Many applications for augmenting, repurposing, or enhancing video require determining some set of metadata for the video. The metadata may be relevant to a segment of video as short as a single frame or image, or as long as the entire program. For example, metadata may include information about a scene or event captured in the video, data associated with camera position for that segment of video, copyright information, etc.
Although many video formats allow a limited amount of metadata to be stored directly in the video, the volume of metadata needed for enhancement often precludes use of this mechanism. Additionally, in-video metadata has limited survivability as the video goes through various video processing techniques. Therefore, metadata is typically stored separately from the video itself.
One technique for accessing metadata stored separately from the video itself involves the use of a timestamp. When video enhancement is done at or near the point where the video is captured, both the metadata and the video may be timestamped. The timestamp may be inserted into the video using a standard timecode format, such as VITC or RP-188. Additionally, it is possible to enhance the video at any desired time using a known offset between the time of arrival of the video and the relevant data. However, when the metadata must be accessed at a distance from where the video is captured, the offset may not be known, and thus the metadata access may not be accurate. Additionally, the timestamp suffers from the same survivability problems described above, for general metadata.
In order to successfully enhance video using metadata, without restrictions on the time and place of the lookup, the metadata must be associated with the video in a frame-accurate or image-accurate manner.
The technology described herein provides a technique for enhancing video using metadata, without restrictions on the time and place the metadata is accessed. One embodiment includes receiving video at a client device and calculating a first identifier of one or more frames of the video at the client device using particular features within the one or more frames.
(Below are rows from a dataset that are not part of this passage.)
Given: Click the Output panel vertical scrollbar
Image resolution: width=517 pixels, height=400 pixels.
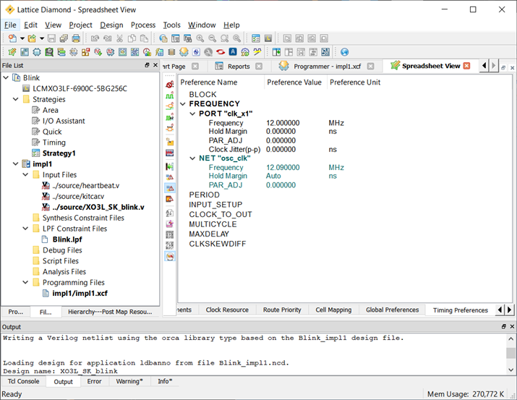Looking at the screenshot, I should point(511,353).
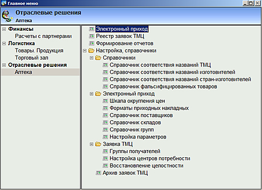Click the icon beside Справочник складов
Image resolution: width=262 pixels, height=190 pixels.
pos(105,123)
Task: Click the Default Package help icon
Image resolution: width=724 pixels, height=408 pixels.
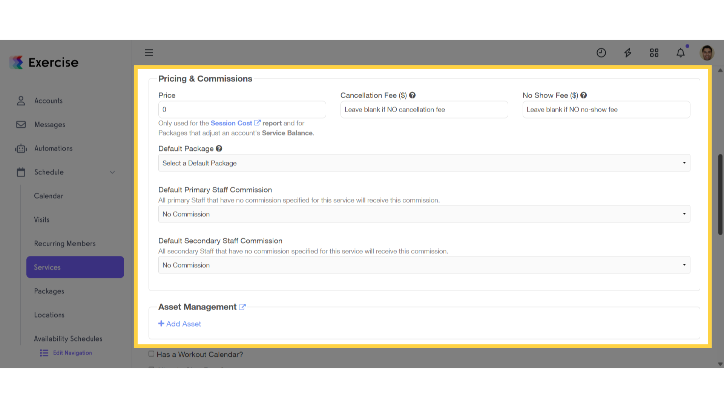Action: tap(219, 148)
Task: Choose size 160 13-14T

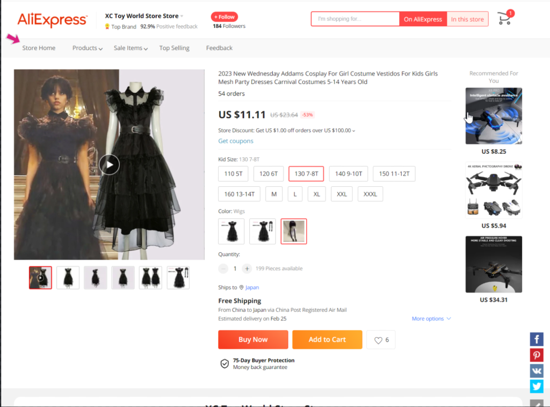Action: point(240,194)
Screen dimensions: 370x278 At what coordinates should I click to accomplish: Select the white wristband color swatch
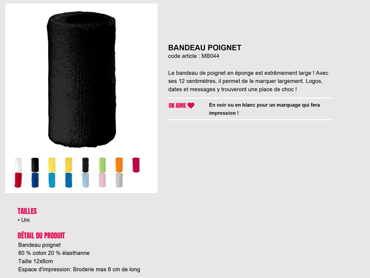click(18, 165)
The client device accesses metadata associated with the one or more frames using the first identifier and enhances the one or more frames using the metadata.
One embodiment includes upstream inspection circuitry, association circuitry, downstream inspection circuitry, and enhancement circuitry. The upstream inspection circuitry receives video and calculates an identifier of one or more frames of the video using particular features within the one or more frames. The association circuitry associates the identifier with metadata of the one or more frames. The downstream inspection circuitry receives the video, calculates the identifier of the one or more frames using the same particular features, and accesses the metadata using the identifier.
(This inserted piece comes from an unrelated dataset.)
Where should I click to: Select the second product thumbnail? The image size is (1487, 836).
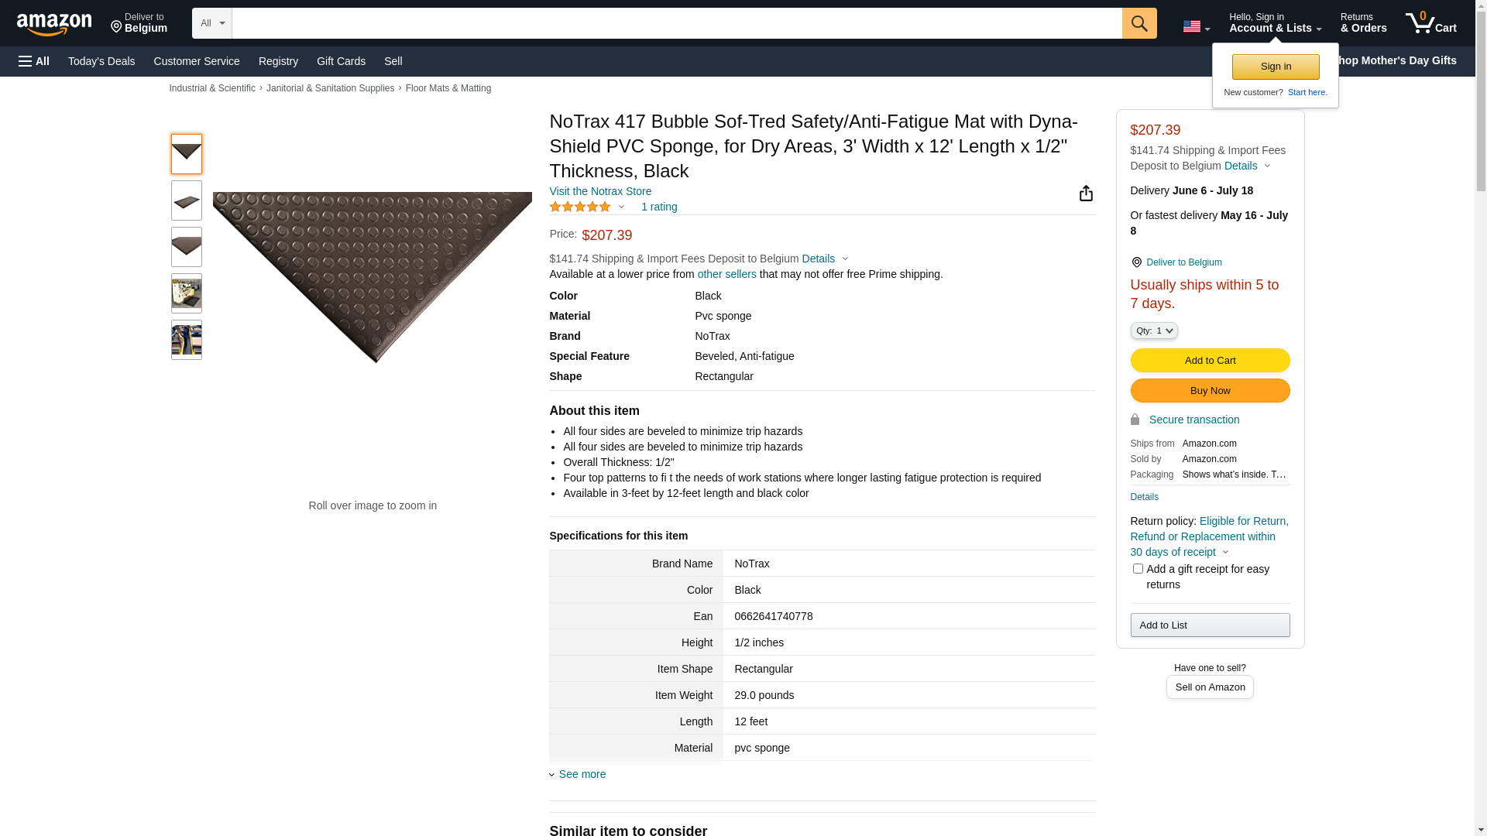click(187, 201)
One embodiment includes video input circuitry, downstream inspection circuitry, and enhancement circuitry. The input circuitry receives video. The downstream inspection circuitry calculates an identifier of one or more frames of the video using particular features within the one or more frames and accesses metadata associated with the one or more frames using the identifier. The enhancement circuitry enhances the one or more frames using the accessed metadata.
One embodiment includes a first set of one or more processors, a second set of one or more processors in communication with the first set of one or more processors, and a client device. The first set of one or more processors receives video and calculates an identifier of one or more frames of the video using particular features within the one or more frames. The second set of one or more processors associates the identifier with metadata of the one or more frames. The client device receives the video, calculates the identifier using the same particular features within the one or more frames of video, accesses the metadata using the calculated identifier, and enhances the one or more frames using the accessed metadata.
The disclosed technology provides a system and method for enhancing video at a client device. A fingerprint for one or more frames or images of video is calculated using a fingerprint algorithm, and the fingerprint is associated with metadata for those one or more frames or images of video. The metadata and the associated fingerprint are stored in a metadata repository. When a user of the client device requests that a video be enhanced in a particular way, the client device calculates a fingerprint for one or more images of the video using a fingerprint algorithm that yields the same results and accesses the metadata associated with the calculated fingerprint from the metadata repository. The accessed metadata is used to enhance the one or more frames or images of video in the particular way requested by the user. The client device may continue to calculate fingerprints for video as the video is received and access metadata associated with those fingerprints for continued enhancement of the video. In an alternate embodiment, the client device has the ability to count frames or images of video. In this embodiment, the client device may calculate a fingerprint for the first frame or image or the first few frames or images of the video received at the client device, retrieve the metadata associated with the fingerprint, and perform subsequent metadata lookups using a frame or image count relative to the frame or image corresponding to the calculated fingerprint. In another embodiment, the client device may perform subsequent metadata lookups using a time relative to the frame or image corresponding to the fingerprint.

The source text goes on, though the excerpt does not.